Dynamic Planning maps the stream of project scope -- which in Agile would include things like epics, stories, tasks, defects, and tests -- into a flexible hierarchy of what Clarke called ‘time boxes,’ which are similar to an Agile-development component called "backlogs." In the SCRUM Agile development methodology, backlogs are evolving collections of prioritized requests for work the team will do sometime in the future. SCRUM teams use product backlogs and sprint backlogs, for example.
"We concentrated on the mechanics of what were essentially two hierarchies -- the feature tree, which tracks the scope of development, and the planning tree, which tracks development backlogs," Clarke explained. "And we came up with a single compact interface that allows you to manage these two trees in a seamless way."
The TeamForge 5.3 release comes with a best-practices project template designed to help dev teams kick-start their Agile projects, Clarke said. The template includes pre-defined tracker types (epics, stories, tasks, and defects), a set of Agile roles and some process guidance. All aspects of the template are customizable, he added, and can be used as the foundation for new templates as companies refine their development methodologies.
This release also allows dev team managers to create sets of planning folders for their particular release management practices, including Agile, waterfall, or others. That flexible methodology support might be seen as an acknowledgement of the mixed environment in which most enterprise development takes place today. Forrester Research analyst Dave West said that pure Agile projects are still a rarity in the enterprise.
Speaking recently at an online conference held by Hewlett-Packard, West cited a Forrester survey that found Agile methods were more often used in combination with sequential methods, such as waterfall, in enterprise app-dev shops, creating a hybrid approach.
Butler Group senior research analyst Michael Azoff agreed. "Although Agile is now mainstream, it has not simply replaced the waterfall process," he said. "Most organizations will continue with some form element of waterfall, and the balance is still in favor of non-Agile, including waterfall, RUP/Spiral/RAD/iterative processes, and ad hoc and custom methodologies."
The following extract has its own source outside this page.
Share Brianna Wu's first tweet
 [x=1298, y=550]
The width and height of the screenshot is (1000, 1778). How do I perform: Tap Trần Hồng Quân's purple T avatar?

CollabNet is late to the Agile party, Azoff added, and may not have appreciated the impact of Agile on ALM at first. "I believe they are now correcting that situation and are able to exploit its products in this market," he said.
CollabNet’s original ALM product, SourceForge Enterprise, was rebranded and released as TeamForge 5.2 in April (see CollabNet Bolsters ALM Platform). With that release, the company began providing developers with tools for defining and modifying profiles and software stacks provisioned on both physical and clouds. The company’s OnDemand Cloud service uses Amazon’s public EC2 cloud service, but also works on private clouds.
CollabNet’s core platform is based on Subversion, the open-source version control system, and is designed to connect geographically distributed software development teams, said Victoria Griggs, CollabNet’s senior director of product marketing. The Subversion project was started in 2000 by the company’s founders, technology book publisher Tim O’Reilly and Apache project co-founder Brian Behlendorf. CollabNet continues to be an important contributor to the Subversion project, Azoff said. Griggs added that the Subversion code continues to lie at the heart of CollabNet’s products. "We continue to be the primary sponsors very involved in the Subversion roadmap and direction," she said.
John K. Waters is the editor in chief of a number of Converge360.com sites, with a focus on high-end development, AI and future tech. He's been writing about cutting-edge technologies and culture of Silicon Valley for more than two decades, and he's written more than a dozen books. He also co-scripted the documentary film Silicon Valley: A 100 Year Renaissance, which aired on PBS. He can be reached at email@example.com.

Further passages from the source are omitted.